The full schema migration must complete before this pipeline runs. All target tables below are NEW in v2 (none exist in v1).
| Source | Records | Access | Provider Attribution String |
|---|---|---|---|
| CDLI API (cdli.earth) | 16,725 pubs + 390k artifact-pub links | REST, no auth, CC0 | CDLI - cdli.earth |
| CDLI CSV (cdli_cat.csv) | 83k pub_history rows, 20k citations, 4k collations, 7k joins | Local file | CDLI |
| eBL API (ebl.lmu.de) | Fragment-level citations in CSL-JSON | REST, may need token | eBL - Electronic Babylonian Literature |
| ORACC projects | 12 projects, ~10k artifact-edition links | Local JSON exports | ORACC/{project_name} |
| OpenAlex | 5-20k Assyriology works | REST, no auth, CC0 | OpenAlex |
| KeiBi (Keilschriftbibliographie) | ~90,000 entries | No API -- manual BibTeX export | KeiBi - Keilschriftbibliographie |
| Semantic Scholar | Citation graphs for publications with DOIs | REST, rate-limited | Semantic Scholar |
| CDLI Who's Who + Wikipedia | ~500-1000 scholar records | Web scrape |
CDLI Wiki / Wikipedia
|
- Populated by: CDLI publication author parsing, ORACC credits extraction, OpenAlex ORCID backfill, Who's Who/Wikipedia scrape
-
Fields filled:
name,orcid(via OpenAlex),institution,active_since(via Who's Who) - Estimated yield: 2,000-5,000 unique scholars across all sources
- Dedup key: Normalized name (surname + initials, diacritics stripped, particles handled). ORCID is authoritative when available.

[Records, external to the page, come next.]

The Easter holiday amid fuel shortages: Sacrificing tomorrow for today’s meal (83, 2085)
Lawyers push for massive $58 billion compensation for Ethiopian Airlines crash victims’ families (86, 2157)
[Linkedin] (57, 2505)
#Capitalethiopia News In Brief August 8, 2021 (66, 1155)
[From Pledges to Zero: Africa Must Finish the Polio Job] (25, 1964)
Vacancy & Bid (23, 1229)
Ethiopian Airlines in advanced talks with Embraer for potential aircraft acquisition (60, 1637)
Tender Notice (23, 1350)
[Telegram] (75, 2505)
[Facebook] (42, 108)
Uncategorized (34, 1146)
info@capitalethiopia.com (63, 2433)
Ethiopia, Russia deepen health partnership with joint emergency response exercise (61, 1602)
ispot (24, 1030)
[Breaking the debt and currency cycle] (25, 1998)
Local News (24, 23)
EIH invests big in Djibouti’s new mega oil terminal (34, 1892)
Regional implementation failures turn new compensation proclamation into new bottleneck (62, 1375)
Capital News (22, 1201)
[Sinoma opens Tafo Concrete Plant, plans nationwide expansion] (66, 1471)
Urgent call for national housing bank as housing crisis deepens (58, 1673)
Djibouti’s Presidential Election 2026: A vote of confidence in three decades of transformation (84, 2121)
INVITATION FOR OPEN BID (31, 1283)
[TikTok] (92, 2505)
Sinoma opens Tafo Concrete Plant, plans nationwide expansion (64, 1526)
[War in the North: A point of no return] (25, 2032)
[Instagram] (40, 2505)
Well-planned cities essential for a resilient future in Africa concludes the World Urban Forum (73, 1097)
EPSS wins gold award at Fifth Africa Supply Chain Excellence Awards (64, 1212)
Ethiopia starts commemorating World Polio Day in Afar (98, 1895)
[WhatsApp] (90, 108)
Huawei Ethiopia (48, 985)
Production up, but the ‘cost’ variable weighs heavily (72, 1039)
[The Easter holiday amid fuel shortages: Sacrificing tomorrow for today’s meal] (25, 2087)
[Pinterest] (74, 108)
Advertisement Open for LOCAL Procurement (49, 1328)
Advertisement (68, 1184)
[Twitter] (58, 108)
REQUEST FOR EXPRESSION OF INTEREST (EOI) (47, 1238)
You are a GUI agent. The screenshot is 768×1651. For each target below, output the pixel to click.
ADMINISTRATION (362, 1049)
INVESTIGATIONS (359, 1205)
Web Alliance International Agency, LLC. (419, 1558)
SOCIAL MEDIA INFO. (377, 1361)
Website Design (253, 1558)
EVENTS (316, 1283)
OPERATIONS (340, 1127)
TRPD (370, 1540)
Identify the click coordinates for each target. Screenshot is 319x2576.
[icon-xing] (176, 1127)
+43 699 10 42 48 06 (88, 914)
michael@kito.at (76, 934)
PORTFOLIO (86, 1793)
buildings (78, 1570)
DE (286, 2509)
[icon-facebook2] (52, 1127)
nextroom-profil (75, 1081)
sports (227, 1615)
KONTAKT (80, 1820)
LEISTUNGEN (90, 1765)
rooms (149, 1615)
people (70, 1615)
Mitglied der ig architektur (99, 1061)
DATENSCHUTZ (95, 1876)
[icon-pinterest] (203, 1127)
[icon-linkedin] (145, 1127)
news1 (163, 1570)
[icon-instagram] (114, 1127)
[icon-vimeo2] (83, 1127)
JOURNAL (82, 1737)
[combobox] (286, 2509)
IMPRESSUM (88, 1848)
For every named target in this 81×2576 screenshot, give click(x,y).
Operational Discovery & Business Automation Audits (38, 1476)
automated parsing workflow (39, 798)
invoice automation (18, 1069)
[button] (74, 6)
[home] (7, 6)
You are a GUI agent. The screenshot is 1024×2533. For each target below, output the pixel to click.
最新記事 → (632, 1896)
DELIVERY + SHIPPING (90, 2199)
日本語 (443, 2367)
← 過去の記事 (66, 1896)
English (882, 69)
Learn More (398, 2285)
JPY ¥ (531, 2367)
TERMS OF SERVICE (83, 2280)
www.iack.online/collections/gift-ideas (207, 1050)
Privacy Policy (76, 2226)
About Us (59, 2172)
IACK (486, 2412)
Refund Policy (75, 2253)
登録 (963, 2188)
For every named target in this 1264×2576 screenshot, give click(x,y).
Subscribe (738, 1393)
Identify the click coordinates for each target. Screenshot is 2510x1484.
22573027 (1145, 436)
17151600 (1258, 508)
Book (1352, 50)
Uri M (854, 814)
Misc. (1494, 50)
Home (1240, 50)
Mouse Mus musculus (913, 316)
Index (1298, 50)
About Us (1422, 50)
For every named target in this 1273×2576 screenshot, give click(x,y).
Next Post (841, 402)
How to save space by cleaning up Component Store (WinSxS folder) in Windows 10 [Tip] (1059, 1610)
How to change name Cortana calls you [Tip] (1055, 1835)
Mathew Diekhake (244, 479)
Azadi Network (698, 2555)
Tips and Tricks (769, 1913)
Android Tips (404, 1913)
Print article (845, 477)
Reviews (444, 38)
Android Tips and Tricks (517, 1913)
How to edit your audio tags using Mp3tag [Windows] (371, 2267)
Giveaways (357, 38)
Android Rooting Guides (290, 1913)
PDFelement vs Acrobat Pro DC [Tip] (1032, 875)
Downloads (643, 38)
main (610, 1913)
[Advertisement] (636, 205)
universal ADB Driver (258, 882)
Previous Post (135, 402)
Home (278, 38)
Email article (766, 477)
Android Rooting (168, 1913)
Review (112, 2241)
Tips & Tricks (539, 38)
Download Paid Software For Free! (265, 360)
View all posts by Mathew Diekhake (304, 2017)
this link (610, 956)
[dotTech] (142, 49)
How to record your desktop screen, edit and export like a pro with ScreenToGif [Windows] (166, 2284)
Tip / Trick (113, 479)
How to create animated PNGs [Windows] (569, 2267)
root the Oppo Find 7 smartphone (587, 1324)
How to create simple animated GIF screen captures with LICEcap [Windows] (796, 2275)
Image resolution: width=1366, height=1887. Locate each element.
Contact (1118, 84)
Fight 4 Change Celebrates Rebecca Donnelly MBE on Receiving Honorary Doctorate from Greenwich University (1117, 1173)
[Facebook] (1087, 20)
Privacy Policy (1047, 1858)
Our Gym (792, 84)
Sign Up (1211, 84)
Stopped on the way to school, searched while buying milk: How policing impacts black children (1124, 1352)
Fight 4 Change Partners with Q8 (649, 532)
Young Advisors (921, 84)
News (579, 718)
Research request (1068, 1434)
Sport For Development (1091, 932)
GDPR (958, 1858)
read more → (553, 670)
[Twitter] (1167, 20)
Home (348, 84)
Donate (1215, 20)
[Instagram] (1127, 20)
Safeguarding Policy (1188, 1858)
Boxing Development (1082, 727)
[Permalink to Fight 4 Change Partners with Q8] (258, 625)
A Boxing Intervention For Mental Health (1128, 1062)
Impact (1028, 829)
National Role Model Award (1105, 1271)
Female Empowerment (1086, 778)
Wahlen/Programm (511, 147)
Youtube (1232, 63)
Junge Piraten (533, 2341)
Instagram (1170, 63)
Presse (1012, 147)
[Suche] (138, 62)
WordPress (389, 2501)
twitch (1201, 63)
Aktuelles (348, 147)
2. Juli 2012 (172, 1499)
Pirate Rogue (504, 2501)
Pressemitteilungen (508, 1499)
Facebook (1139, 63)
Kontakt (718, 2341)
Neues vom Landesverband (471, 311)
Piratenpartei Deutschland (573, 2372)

- Populated by: Every import phase creates one or more annotation_run records
-
Fields filled:
source_type= "import",source_name= provider string (see table above),method= "api_fetch" or "import",created_at -
Design rule: Every record in every target table carries an
annotation_run_idFK. This is how provider attribution propagates. Thesource_nameon annotation_runs is the single source of truth for "where did this data come from?"
- Populated by: CDLI API (16,725), eBL API (varies), ORACC projects (12 digital editions), OpenAlex (5-20k), KeiBi (up to 90k)
-
Fields filled:
bibtex_key(UNIQUE),doi(UNIQUE, nullable),title,short_title,publication_type,year,series_key,volume_in_series,authors,editors,publisher,place,url,oracc_project,supersedes_id,superseded_scope -
bibtex_key convention: CDLI keys are canonical (e.g.,
Frayne1990RIME4). KeiBi keys prefixed withkeibi:. ORACC projects prefixed withoracc:. eBL-sourced publications prefixed withebl:. OpenAlex prefixed withopenalex:. -
Supersession chains: ~50 manually curated publication-level supersessions (e.g., RIME 4 supersedes VAB 6).
supersedes_idis a self-referential FK. - publication_type values used: monograph, journal_article, chapter, digital_edition, conference_paper, thesis, other
- Populated by: Author/editor parsing from every source that provides author data
-
Fields filled:
publication_id(FK),scholar_id(FK),role(author/editor/translator/contributor),position(author order) - Constraint: UNIQUE(publication_id, scholar_id, role)
-
Relationship: This is the structured bridge between publications and scholars. The
authorsTEXT column on publications is the semicolon-separated fallback.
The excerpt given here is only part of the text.